Getting started#

Setup#

The setup uses conda, install it if necessary.

# with GPU support:
conda env create -f environment-gpu.yml
conda activate flatland-baseline-gpu-env

# or, without GPU support:
conda env create -f environment-cpu.yml
conda activate flatland-baseline-cpu-env

Training#

Let’s train a policy on a 25x25 environment with 5 agents using Ape-X:

$ python ./train.py -f baselines/apex_tree_obs/apex.yaml

This training will start, and provide status updates from time to time:

Resources requested: 4/8 CPUs, 0/0 GPUs, 0.0/4.49 GiB heap, 0.0/1.56 GiB objects
Result logdir: /Users/flaurent/ray_results/flatland-sparse-small-tree-fc-apex
Number of trials: 1 (1 RUNNING)
+----------------------------+----------+-------+
| Trial name                 | status   | loc   |
|----------------------------+----------+-------|
| APEX_flatland_sparse_00000 | RUNNING  |       |
+----------------------------+----------+-------+
...
+----------------------------+----------+--------------------+--------+------------------+-------+----------+
| Trial name                 | status   | loc                |   iter |   total time (s) |    ts |   reward |
|----------------------------+----------+--------------------+--------+------------------+-------+----------|
| APEX_flatland_sparse_00000 | RUNNING  | 192.168.1.22:76819 |      2 |          400.018 | 62878 |  -1937.4 |
+----------------------------+----------+--------------------+--------+------------------+-------+----------+
...

Let’s have a look at baselines/apex_tree_obs/apex.yaml, the experiment configuration file we have used:

flatland-sparse-small-tree-fc-apex:
    run: APEX
    env: flatland_sparse
    stop:
        timesteps_total: 5000000 # 5e6
    checkpoint_freq: 10
    checkpoint_at_end: True
    keep_checkpoints_num: 5
    checkpoint_score_attr: episode_reward_mean
    config:
        num_workers: 3
        num_envs_per_worker: 5
        num_gpus: 0

        env_config:
            observation: tree
            observation_config:
                max_depth: 2
                shortest_path_max_depth: 30

            generator: sparse_rail_generator
            generator_config: small_v0

            wandb:
                project: <w&b project name>
                entity: <w&b username>
                tags: ["small_v0", "tree_obs", "apex"]

        model:
            fcnet_activation: relu
            fcnet_hiddens: [256, 256]
            vf_share_layers: True
  • We train for a timesteps_total of 5 millions steps using the APEX method.
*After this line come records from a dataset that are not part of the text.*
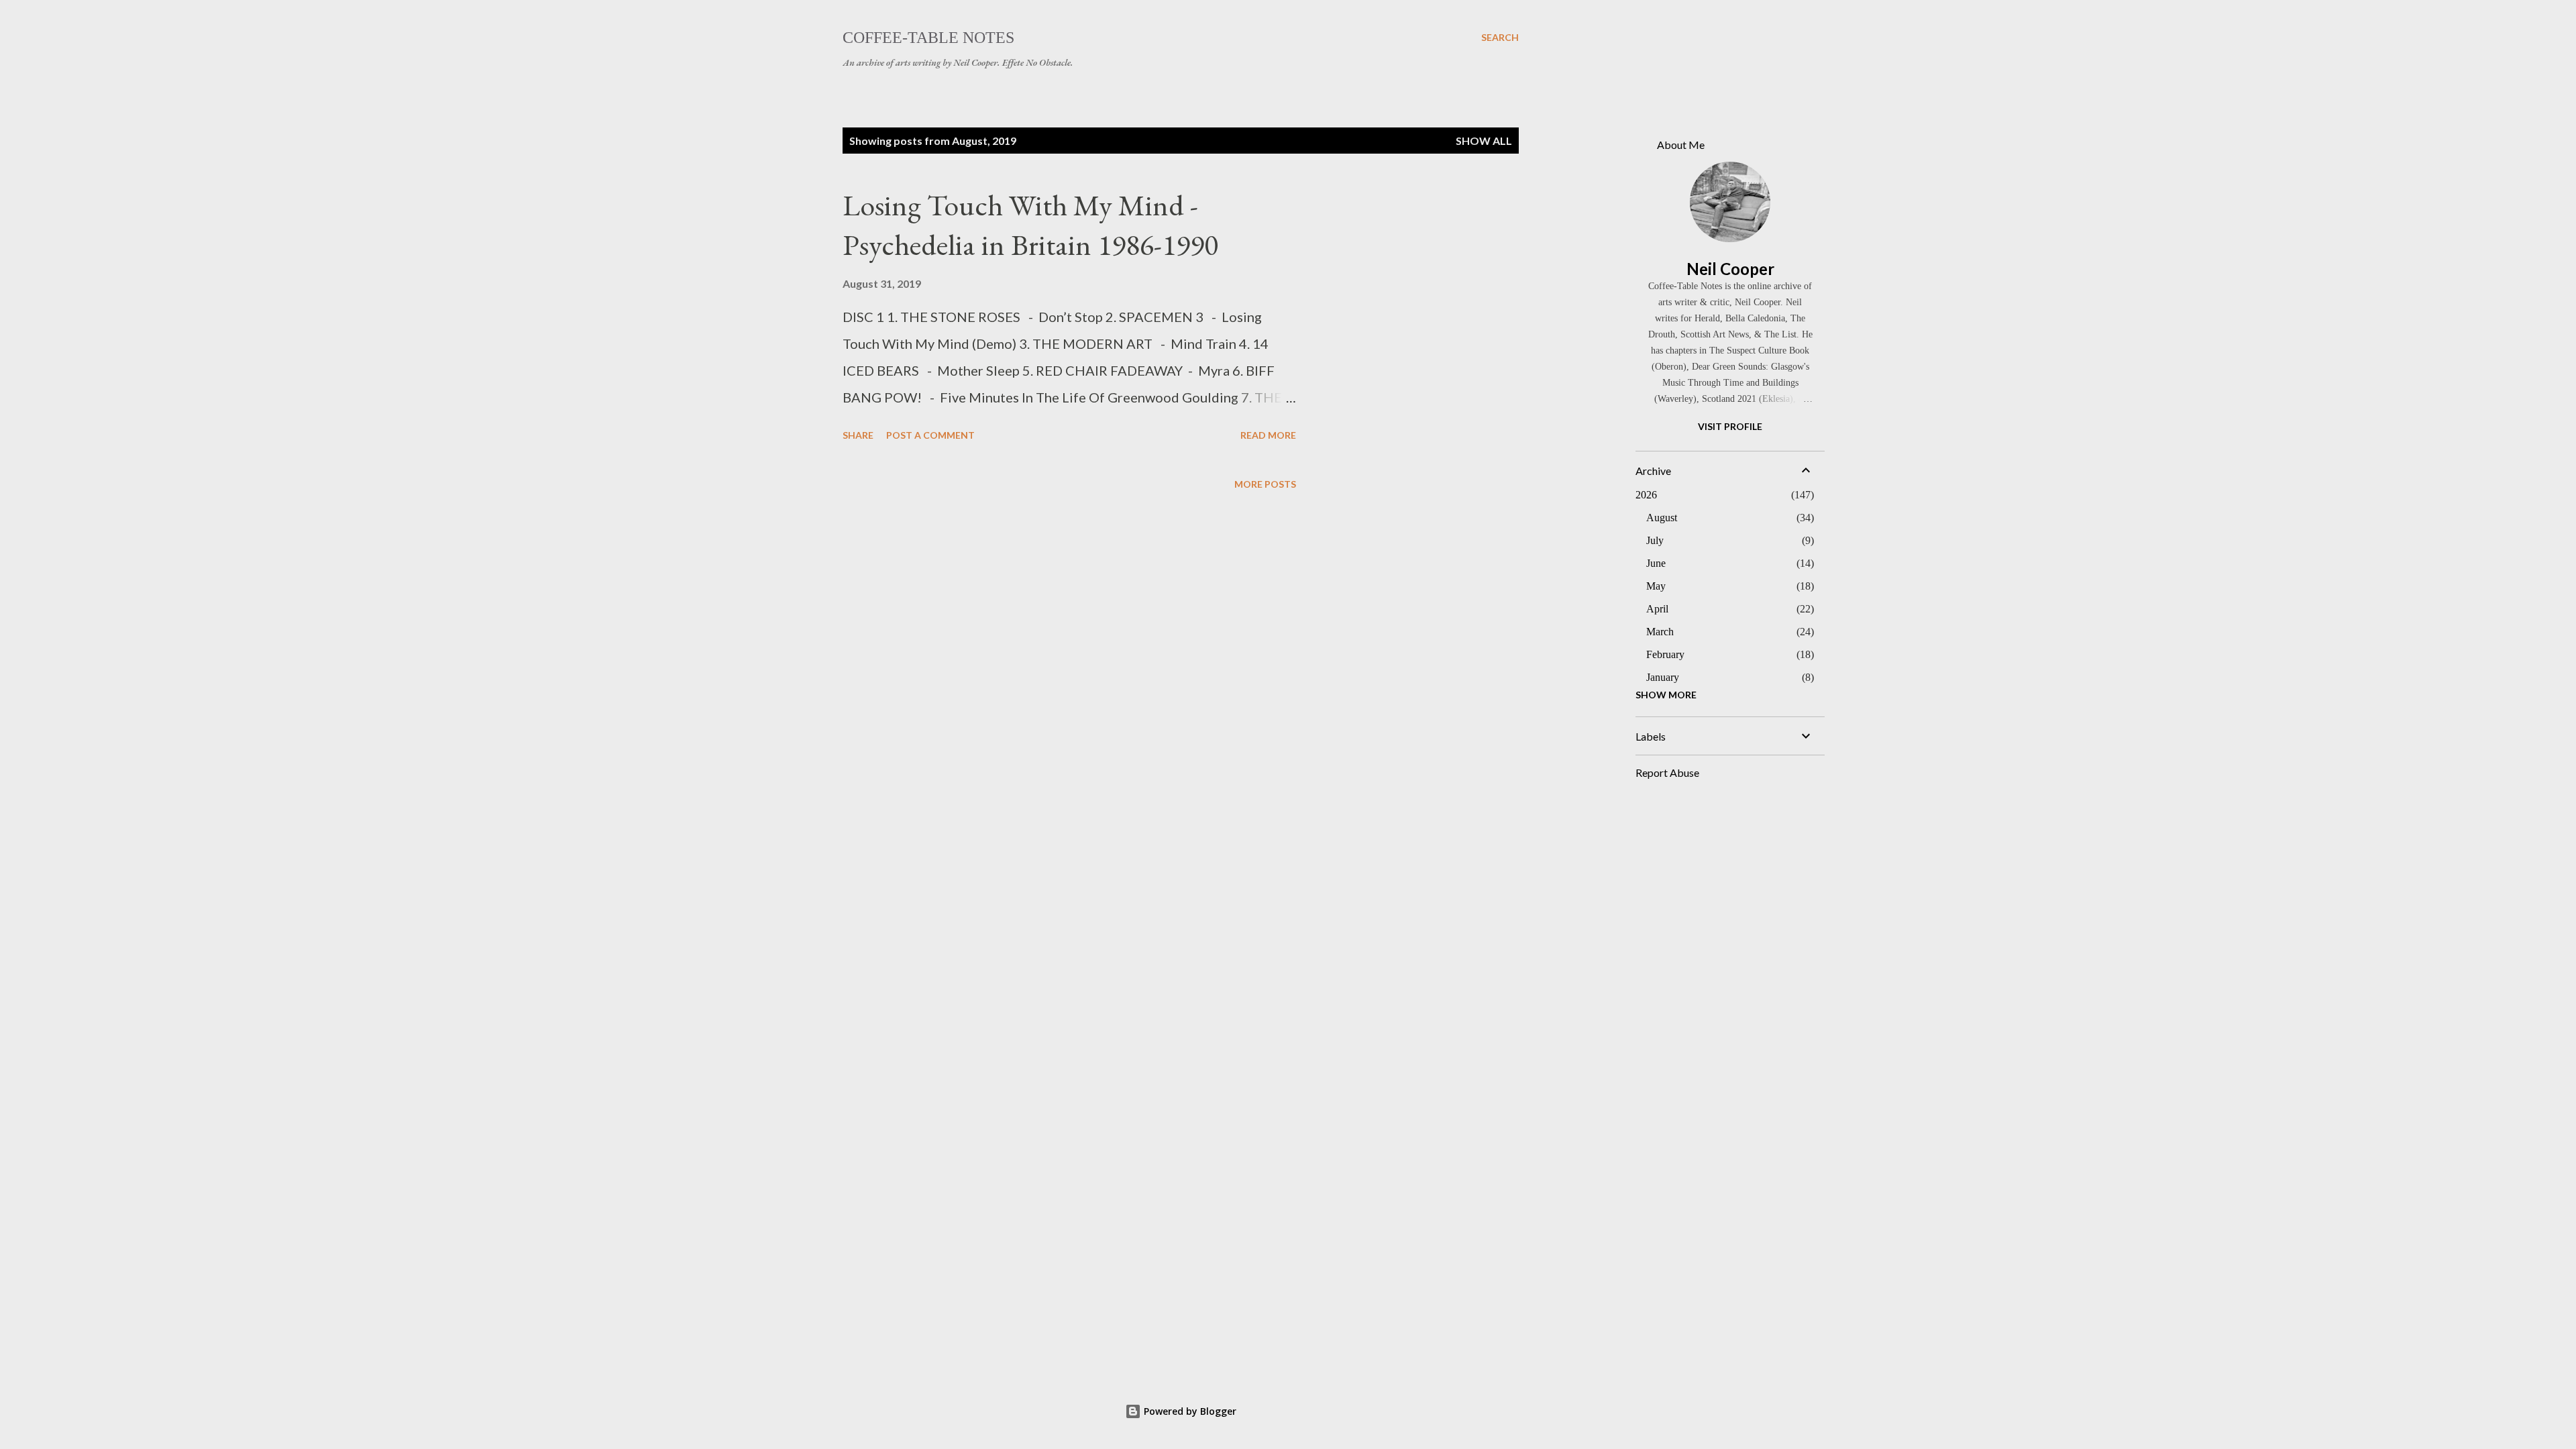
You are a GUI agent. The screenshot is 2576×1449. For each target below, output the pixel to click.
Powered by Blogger (1188, 1411)
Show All (1484, 140)
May (1656, 586)
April (1657, 608)
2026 (1646, 494)
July (1655, 540)
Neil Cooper (1730, 268)
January (1662, 677)
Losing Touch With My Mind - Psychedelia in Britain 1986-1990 (1030, 225)
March (1660, 631)
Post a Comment (930, 435)
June (1656, 563)
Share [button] (858, 435)
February (1665, 654)
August (1661, 517)
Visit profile (1730, 426)
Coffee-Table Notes (928, 37)
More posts (1265, 484)
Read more (1268, 435)
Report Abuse (1667, 772)
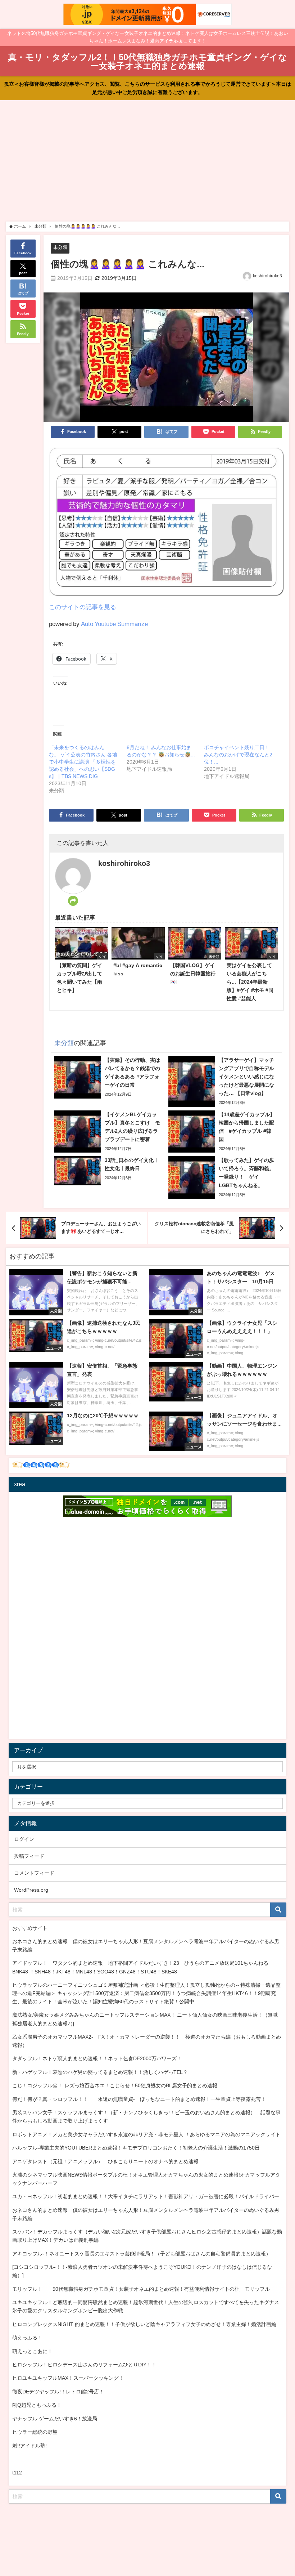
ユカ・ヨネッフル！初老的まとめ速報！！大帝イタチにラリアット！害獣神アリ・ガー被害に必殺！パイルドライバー (145, 2196)
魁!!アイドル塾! (29, 2445)
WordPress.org (31, 1889)
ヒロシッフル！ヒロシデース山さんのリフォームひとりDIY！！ (84, 2364)
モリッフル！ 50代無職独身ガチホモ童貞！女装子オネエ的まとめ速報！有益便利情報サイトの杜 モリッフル (141, 2288)
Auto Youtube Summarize (114, 624)
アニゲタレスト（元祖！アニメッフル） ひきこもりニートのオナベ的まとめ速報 (105, 2161)
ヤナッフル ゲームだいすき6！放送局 (54, 2418)
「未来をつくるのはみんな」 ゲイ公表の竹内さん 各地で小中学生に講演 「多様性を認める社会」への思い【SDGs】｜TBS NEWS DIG (83, 762)
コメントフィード (34, 1872)
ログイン (24, 1839)
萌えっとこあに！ (32, 2351)
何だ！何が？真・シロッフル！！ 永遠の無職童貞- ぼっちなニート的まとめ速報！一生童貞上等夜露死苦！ (139, 2099)
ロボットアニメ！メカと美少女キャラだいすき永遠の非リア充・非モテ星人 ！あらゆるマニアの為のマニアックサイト (146, 2134)
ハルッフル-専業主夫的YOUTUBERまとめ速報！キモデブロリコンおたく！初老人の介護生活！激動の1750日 (136, 2147)
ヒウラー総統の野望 (35, 2431)
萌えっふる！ (27, 2337)
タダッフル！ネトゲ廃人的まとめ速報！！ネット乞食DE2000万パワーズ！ (97, 2058)
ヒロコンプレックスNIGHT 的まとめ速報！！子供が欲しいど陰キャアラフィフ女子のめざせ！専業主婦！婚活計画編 (144, 2324)
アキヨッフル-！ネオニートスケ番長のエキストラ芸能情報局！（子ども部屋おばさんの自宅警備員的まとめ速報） (141, 2253)
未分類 (60, 247)
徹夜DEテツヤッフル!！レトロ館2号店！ (58, 2391)
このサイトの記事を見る (82, 607)
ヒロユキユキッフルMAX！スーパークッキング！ (68, 2377)
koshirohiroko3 (267, 276)
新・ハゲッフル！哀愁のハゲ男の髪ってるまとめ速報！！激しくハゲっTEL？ (100, 2072)
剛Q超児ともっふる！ (37, 2404)
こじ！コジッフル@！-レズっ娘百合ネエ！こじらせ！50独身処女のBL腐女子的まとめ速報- (115, 2085)
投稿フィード (29, 1856)
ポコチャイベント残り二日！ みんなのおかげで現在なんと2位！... (238, 754)
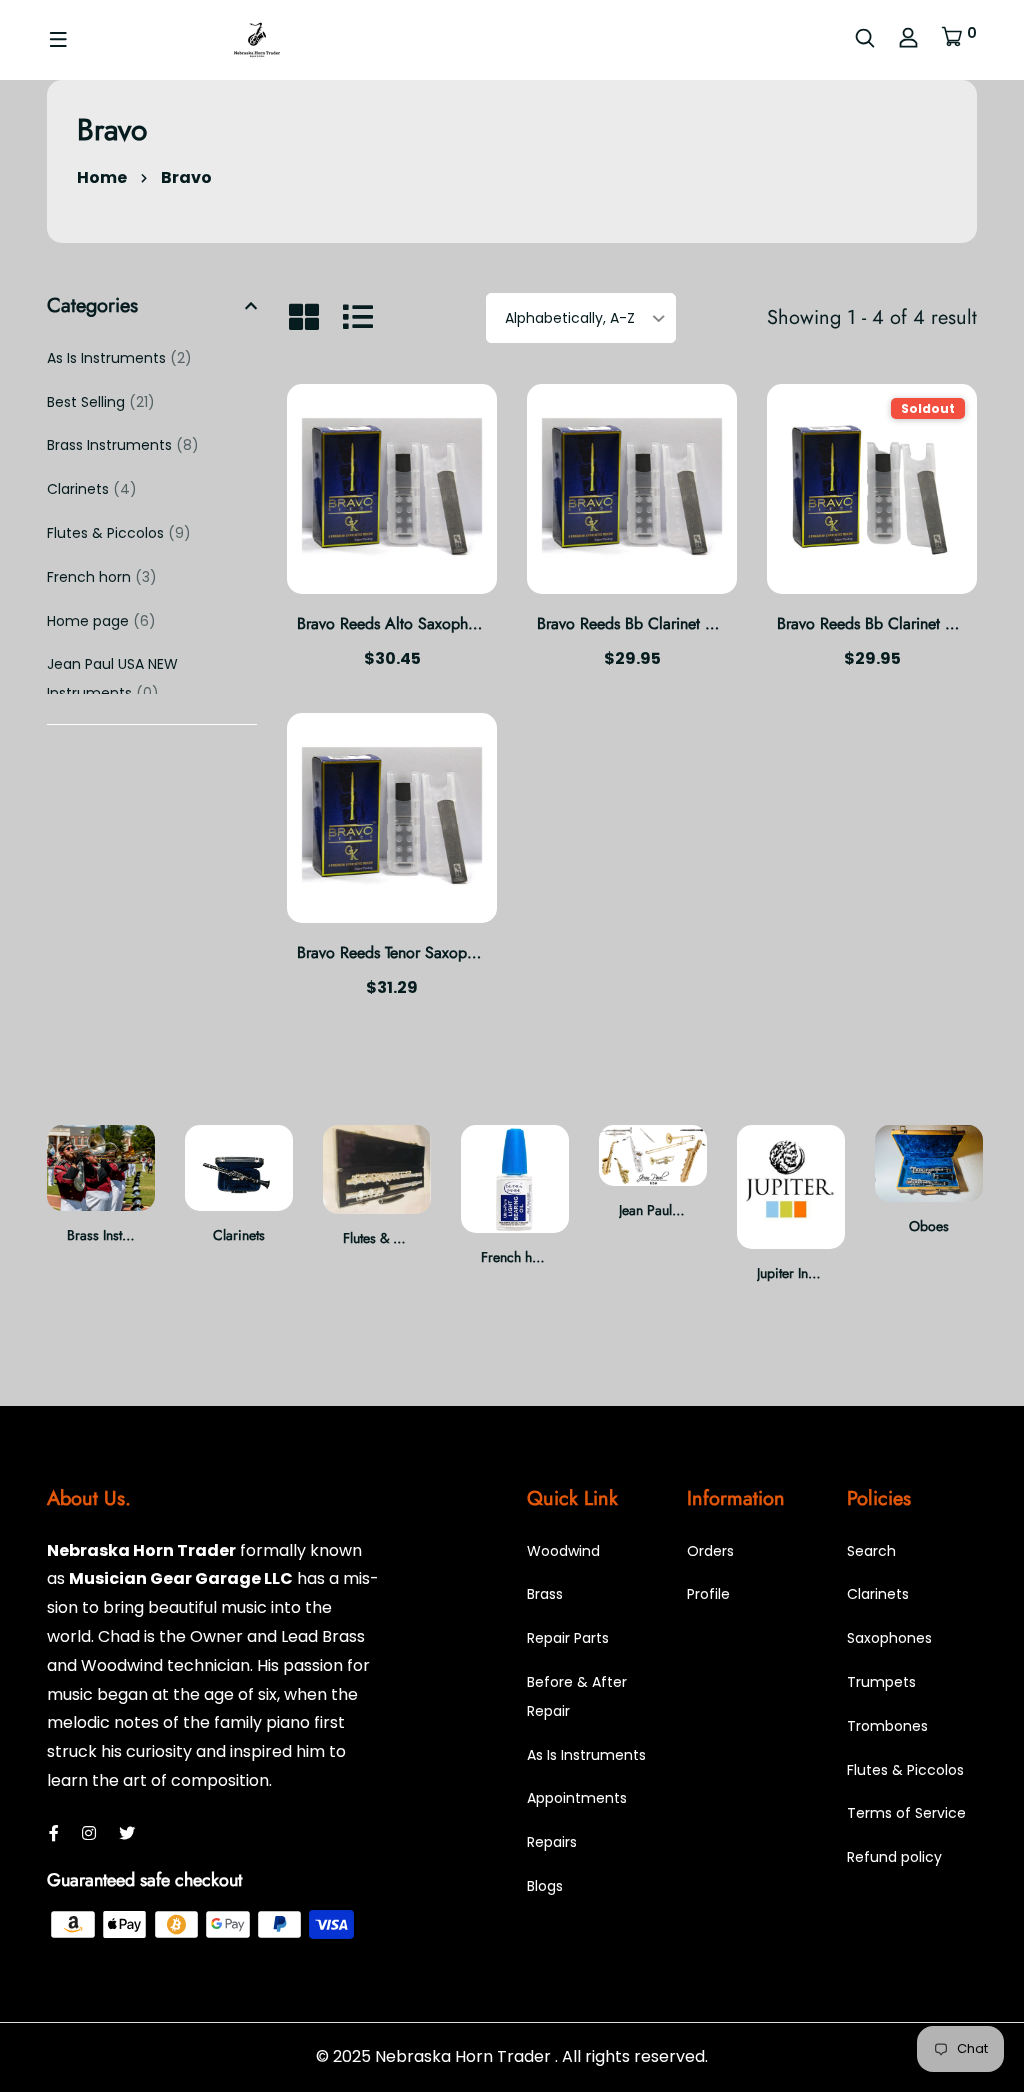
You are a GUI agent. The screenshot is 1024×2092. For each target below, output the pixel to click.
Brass (545, 1594)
  • We use 3 workers (num_workers), which means 3 cores will be used. We don’t use a GPU (num_gpus: 0).

  • We use the flatland_sparse environment, which is the standard one that uses the sparse_rail_generator and sparse_scedule_generator.

  • We use a tree observation with a max_depth of 2 and a shortest_path_max_depth of 30.

  • The model is a simple fully connected 2-layer neural with a relu non-linearity.

  • Optionally, you can export the training metrics to Weights & Biases, in which case you need to specify your username and a project name.

Let’s look more closely at the environment that we use: we use the generator_config called small_v0. The various generator configs are located in envs/flatland/generator_configs. This specific generator config looks as follow:

width: 25
height: 25
number_of_agents: 5
max_num_cities: 4
grid_mode: False
max_rails_between_cities: 2
max_rails_in_city: 3
seed: 0
regenerate_rail_on_reset: True
regenerate_schedule_on_reset: True

This is the configuration used for all the baseline benchmarks. As stated before, it consists of a 25x25 environments with 5 agents. By storing the environment generator configurations in such files, we make it easier to compare various methods on the same task.

Troubleshooting#

“ray.tune.error.TuneError: Insufficient cluster resources to launch trial”#

This error means that you don’t have the hardware resources required to run the training. Adjust the value of num_workers and num_gpus to match your hardware. Not that you will need one core per worker, and an extra core for the learning process.